Comparing the two methods when it comes to the Photochemical Transformation of Methyl Coumalate reveals the substantial efficiencies and economies that can be accrued from flow chemistry.
The photochemical transformation of methyl coumalate to the pyrone via electrocyclisation has been shown in the total synthesis of a range of Piperarborenines by Prof. Phil Baran's group (1)(2). Baran et al performed the photochemical reaction under traditional batch conditions irradiating his reaction in a jacketed quartz immersion well with a pyrex filtered 450W mercury lamp. Studies carried out by Prof. Reva show this transformation to be wavelength dependant with wavelengths >295nm necessary to prevent side reactions occurring(3).

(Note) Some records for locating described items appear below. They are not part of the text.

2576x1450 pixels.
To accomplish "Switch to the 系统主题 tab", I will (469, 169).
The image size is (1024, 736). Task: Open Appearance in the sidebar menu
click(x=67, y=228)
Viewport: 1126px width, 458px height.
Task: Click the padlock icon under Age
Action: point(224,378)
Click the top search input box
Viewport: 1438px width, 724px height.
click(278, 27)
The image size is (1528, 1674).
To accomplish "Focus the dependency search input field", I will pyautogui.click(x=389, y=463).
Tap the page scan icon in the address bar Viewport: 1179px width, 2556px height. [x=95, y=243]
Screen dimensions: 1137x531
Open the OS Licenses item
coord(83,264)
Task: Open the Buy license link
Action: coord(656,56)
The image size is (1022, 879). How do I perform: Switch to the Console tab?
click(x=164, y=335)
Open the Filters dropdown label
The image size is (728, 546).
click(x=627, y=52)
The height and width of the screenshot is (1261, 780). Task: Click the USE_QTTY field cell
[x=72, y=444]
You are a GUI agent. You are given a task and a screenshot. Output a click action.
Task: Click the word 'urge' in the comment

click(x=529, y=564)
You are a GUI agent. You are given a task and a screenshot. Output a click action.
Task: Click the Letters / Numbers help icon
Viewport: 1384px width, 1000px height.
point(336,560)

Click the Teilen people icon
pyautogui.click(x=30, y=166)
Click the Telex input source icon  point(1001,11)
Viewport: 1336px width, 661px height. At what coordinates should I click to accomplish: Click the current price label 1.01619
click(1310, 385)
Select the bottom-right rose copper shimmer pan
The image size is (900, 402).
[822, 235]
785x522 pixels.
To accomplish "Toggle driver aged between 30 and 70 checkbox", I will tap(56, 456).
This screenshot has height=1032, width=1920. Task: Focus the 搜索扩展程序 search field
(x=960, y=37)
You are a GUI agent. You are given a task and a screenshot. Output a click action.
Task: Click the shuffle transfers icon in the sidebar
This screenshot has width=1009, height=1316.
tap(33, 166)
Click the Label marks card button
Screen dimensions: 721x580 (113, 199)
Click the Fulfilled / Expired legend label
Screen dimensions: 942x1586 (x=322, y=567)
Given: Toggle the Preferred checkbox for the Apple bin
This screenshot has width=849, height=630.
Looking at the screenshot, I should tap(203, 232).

Vapourtec's Application Note 37 demonstrates the advantages of performing this reaction under continuous photochemical conditions using the UV-150 reactor and highlights the important effects of wavelength filtering and temperature control on reaction outcomes.
Vapourtec MD Duncan Guthrie concluded: "Making a like for like comparison between flow and batch is not always possible but there are clear advantages of a flow approach with this particular reaction.
"To manufacture the same 1 gram of material we recorded an eight fold decrease in reaction times, an eight fold decrease in the amount of solvent used, a thirty fold decrease in the energy consumed by the lamp.
"A continuous photochemical approach is revealed to be a much more attractive and greener method.
"The unique and easy-to-use design of the UV-150 gives access to photochemistry that is not readily available to most chemists. This safe and convenient tool now gives chemists the ability to start to think photo-retrosynthetically, develop new synthetic routes and opens up novel chemical space and molecules."